### Extrait:

Après avoir réalisé divers projets clés chez de grands joueurs tels qu’Ubisoft et Electronic Arts, Philippe Morin, David Châteauneuf et Hugo Dallaire avaient envie d’un changement. « On souhaitait recommencer à travailler en petites équipes, afin de pouvoir demeurer hands-on et passer moins de temps dans des salles de réunion », raconte Philippe. « On voulait faire le jeu, pas juste en parler. »
Philippe Morin a étudié en cinéma et a commencé dans le secteur du design de jeux vidéo un peu par hasard, alors qu’il avait postulé pour un rôle de scénariste. Le président de Red Barrels, qui a également enseigné à L’inis et à l’Université de Montréal, est inspirant et visiblement passionné par son domaine. Il vous donne humblement l’impression que concevoir une entreprise d’envergure est aussi simple que captivant.
C’est avec beaucoup d’enthousiasme et une dose de réalisme acquise au démarrage qu’il entame avec ses amis la recherche de financement pour Red Barrels. Un an et demi plus tard, avec en poche 1 million de dollars du Fonds des médias du Canada, 330 000 dollars en love money et une garantie de prêt de 150 000 dollars du SDEVM, Red Barrels s’attaque enfin à la production de la version PC de son premier jeu. « Nous sommes fiers d’avoir livré Outlast, qui a été un succès du premier coup, sans dépasser notre budget et tout en conservant notre indépendance », affirme Philippe. « Sony et Microsoft ont montré un intérêt à offrir le jeu avec leurs consoles et le jeu a été très bien reçu, alors la distribution a été très simple ensuite », raconte-t-il.
Après avoir créé sa propre propriété intellectuelle et consolidé son succès avec la sortie du 2e opus d’Outlast, Red Barrels reprend son souffle et tente de prendre un peu de recul. Et pour la suite? Red Barrels ne fonctionne pas exactement avec une vision à long terme. Tout dépend des projets qui vont naître dans son imaginaire fabuleux. « C’est la beauté d’être entièrement indépendant et de demeurer petit. On peut être flexible et nos ambitions de développeurs sont aussi importantes que nos ambitions en tant qu’actionnaires », explique Philippe.
3 à 12 joueurs
Pour Philippe Morin, le secret du succès des jeux de Red Barrels se trouve dans son équipe, qui compte maintenant 12 membres. « Plus que toute autre technique artistique, la production d’un jeu est un travail d’équipe », indique-t-il. « Il est donc primordial d’embaucher des développeurs talentueux et passionnés, ce qu’on a réussi à faire. »
En outre, l’indie chérie des joueurs d’horreur n’est pas pressée de devenir une ‘grande’ organisation, comme certains de ses concurrents. « Au quotidien, il y a divers avantages au fait de pouvoir organiser une rencontre d’équipe à tout moment, ou discuter d’une question qui affecte les projets en se rendant tout simplement au poste d’un collègue, à quelques pas du sien… », explique Philippe. « Également, rester une ‘petite’ entreprise nous permet de continuer à faire ce qu’on aime le plus, créer des jeux. »

### Données de localisation des éléments et du texte:
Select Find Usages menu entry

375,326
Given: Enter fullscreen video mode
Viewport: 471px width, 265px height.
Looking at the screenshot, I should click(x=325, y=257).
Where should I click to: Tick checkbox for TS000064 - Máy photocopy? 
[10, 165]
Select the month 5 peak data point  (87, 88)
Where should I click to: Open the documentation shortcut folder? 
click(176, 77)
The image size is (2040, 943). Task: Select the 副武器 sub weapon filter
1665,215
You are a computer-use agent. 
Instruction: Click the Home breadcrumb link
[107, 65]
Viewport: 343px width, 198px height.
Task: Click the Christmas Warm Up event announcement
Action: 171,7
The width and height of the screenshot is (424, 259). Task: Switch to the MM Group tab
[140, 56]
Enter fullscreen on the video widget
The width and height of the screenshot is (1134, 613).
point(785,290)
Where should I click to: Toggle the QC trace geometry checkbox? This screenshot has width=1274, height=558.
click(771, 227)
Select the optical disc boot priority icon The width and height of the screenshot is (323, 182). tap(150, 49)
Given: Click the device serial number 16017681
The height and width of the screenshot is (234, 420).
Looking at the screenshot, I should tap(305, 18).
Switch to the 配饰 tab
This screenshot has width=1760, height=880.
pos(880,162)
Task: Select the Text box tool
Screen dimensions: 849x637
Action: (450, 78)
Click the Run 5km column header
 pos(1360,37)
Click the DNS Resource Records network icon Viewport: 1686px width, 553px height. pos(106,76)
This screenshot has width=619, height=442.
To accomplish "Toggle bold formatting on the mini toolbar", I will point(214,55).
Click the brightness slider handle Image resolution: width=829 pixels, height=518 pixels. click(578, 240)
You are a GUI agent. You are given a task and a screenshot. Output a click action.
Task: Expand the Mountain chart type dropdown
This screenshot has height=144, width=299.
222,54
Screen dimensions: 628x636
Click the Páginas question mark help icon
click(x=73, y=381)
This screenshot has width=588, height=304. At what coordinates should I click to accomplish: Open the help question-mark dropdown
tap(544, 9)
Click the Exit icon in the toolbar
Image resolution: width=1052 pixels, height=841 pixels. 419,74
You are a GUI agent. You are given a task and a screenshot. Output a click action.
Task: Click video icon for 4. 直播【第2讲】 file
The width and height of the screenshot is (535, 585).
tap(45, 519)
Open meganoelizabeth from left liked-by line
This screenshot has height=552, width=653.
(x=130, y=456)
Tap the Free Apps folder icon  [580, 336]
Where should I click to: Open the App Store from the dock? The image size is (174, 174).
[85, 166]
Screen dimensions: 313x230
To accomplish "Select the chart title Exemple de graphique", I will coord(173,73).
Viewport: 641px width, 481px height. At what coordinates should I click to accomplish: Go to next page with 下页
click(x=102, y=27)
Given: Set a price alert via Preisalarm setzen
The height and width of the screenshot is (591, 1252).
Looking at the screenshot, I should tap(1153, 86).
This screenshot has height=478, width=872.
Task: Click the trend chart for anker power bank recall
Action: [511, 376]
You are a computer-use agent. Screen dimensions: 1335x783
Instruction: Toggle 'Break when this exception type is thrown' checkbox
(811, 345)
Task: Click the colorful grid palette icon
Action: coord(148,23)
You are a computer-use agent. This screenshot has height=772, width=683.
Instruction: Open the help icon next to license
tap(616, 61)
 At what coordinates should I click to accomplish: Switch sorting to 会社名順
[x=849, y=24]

### Problèmes à résoudre:
1/ Recopiez mot pour mot tout le passage de l'extrait sur Red Barrels depuis « Philippe Morin a » jusqu'à « simple que captivant. ».
2/ Dans l'extrait sur Red Barrels, condensez sous forme de liste le paragraphe qui commence par « C'est avec beaucoup d'enthousiasme », en conservant ses faits principaux.

### Solutions détaillées:
1/
Philippe Morin a étudié en cinéma et a commencé dans le secteur du design de jeux vidéo un peu par hasard, alors qu’il avait postulé pour un rôle de scénariste. Le président de Red Barrels, qui a également enseigné à L’inis et à l’Université de Montréal, est inspirant et visiblement passionné par son domaine. Il vous donne humblement l’impression que concevoir une entreprise d’envergure est aussi simple que captivant.

2/
- Philippe et ses amis cherchent du financement pour Red Barrels, avec enthousiasme et une dose de réalisme acquise au démarrage.
- Un an et demi plus tard, Red Barrels obtient 1 million de dollars du Fonds des médias du Canada, 330 000 dollars en love money et une garantie de prêt de 150 000 dollars du SDEVM.
- L'entreprise lance alors la production de la version PC de son premier jeu.
- Outlast connaît le succès du premier coup, sans dépassement de budget, et l'entreprise conserve son indépendance.
- Sony et Microsoft souhaitent offrir le jeu avec leurs consoles. Grâce au très bon accueil du jeu, la distribution devient ensuite très simple.